Villa’s win over Arsenal yesterday was arguably the club’s best result and equally, best performance of the season. Not because Villa were the better team over the 90 minutes but because they were tactically astute and every player did their jobs. Setting up with one up front was always likely but the way the side came out of the traps was more like a three up front and was a system that Arsenal’s somewhat unfamiliar backline were taken aback by.
Villa got in Arsenal’s faces early on and deserved their lead went Bent scored his sublime opener but the key to the game was the 5 minutes after that. The away side would have been forgiven for sitting back and holding their lead for 5 minutes but did quite the opposite and pushed for a quick, all important second. Once that came the mission was to hold out until half time which they did, just about, with a touch of good fortune. In the second half the defence was superb as Villa allowed ‘same old Arsenal’ to pass the ball around but create limited guilt edged chances.

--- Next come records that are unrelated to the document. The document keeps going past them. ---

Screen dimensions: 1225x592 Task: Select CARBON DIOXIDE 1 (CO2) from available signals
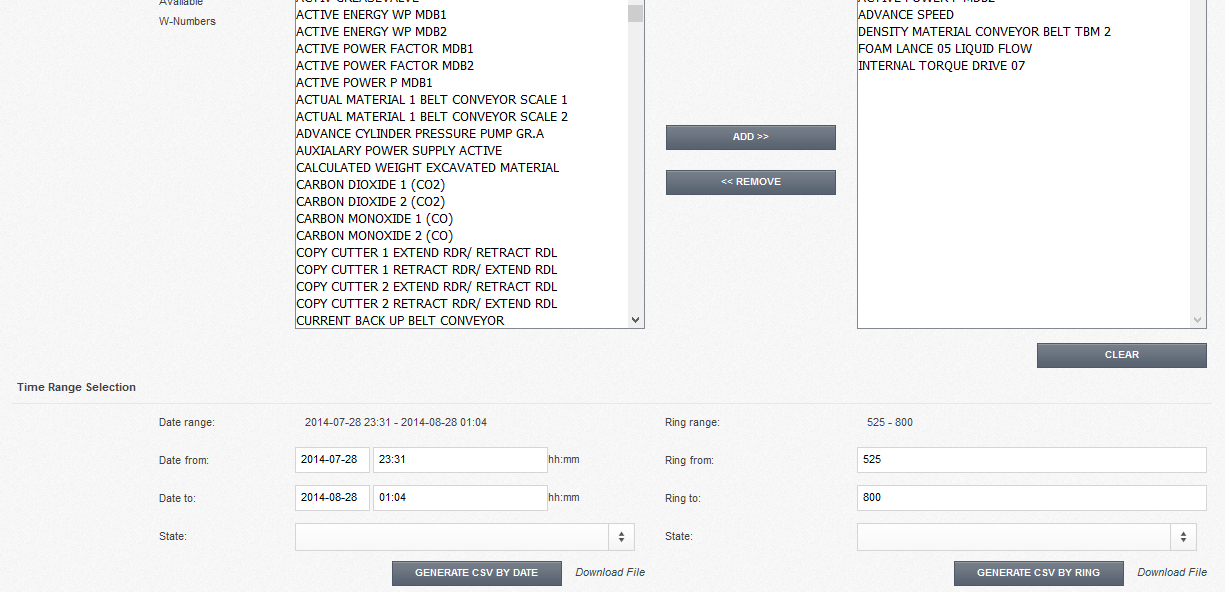click(x=371, y=184)
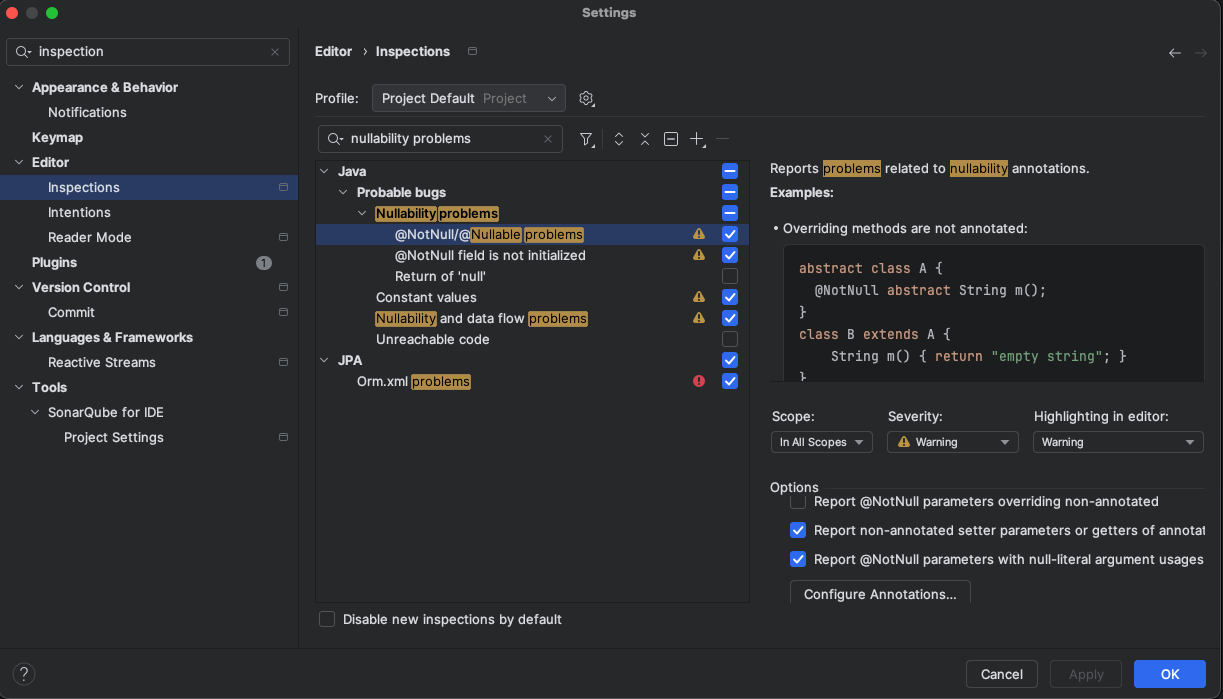Click the back arrow in settings header
This screenshot has width=1223, height=699.
tap(1175, 52)
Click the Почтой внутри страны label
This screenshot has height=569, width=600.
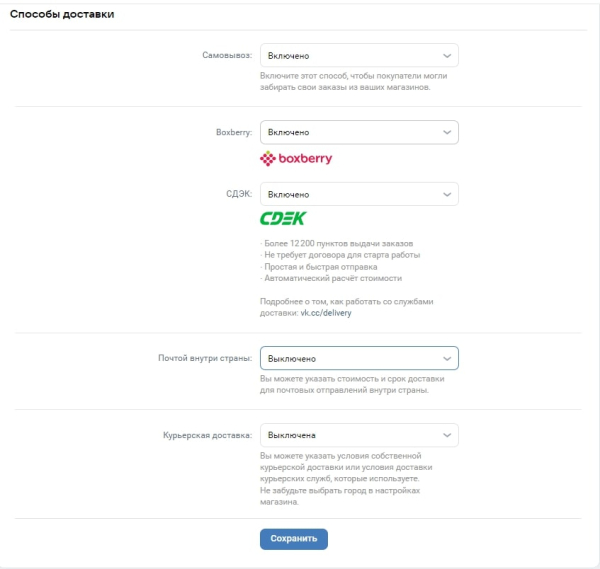point(204,358)
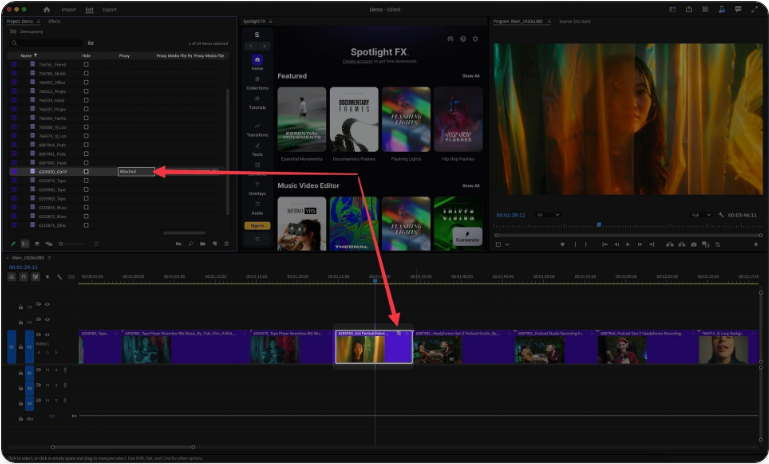Click Show All next to Featured
The image size is (769, 464).
tap(470, 76)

The visitors got lucky when Arsenal had a goal disallowed and Friedel did his job between the sticks with a great save from Gibbs but other than that, despite the home side’s dominance, Villa looked relatively comfortable, blocking anything that came off an Arsenal player’s foot. To concede in the last minute to a scrappy goal was disappointing but McAllister’s side had closed the result by then and the performance only really added to the frustration in the lack of the effort in that game from the rest of the season. Remarkably Villa gave away 13 corners without conceding having been awful from set pieces all season.
Ashley Young was possibly the weakest player on the day, despite a quality assist, completing just 43% of his passes, despite not making a single cross in the game. Downing was more effective once again on the opposite flank, delivering 5 crosses, though no of those were connected with, and completing a much improved 78% of his passes. The winger also had the most touches of the ball for Villa with 69 and was dispossessed just twice. Nigel Reo-Coker was playing in a surprisingly advanced position and had 66 touches but was dispossessed more than any other player (4), though he did win back possession twice. The midfielder also made 2 blocks, 1 clearance, 3 interceptions and a team high of 7 successful tackles.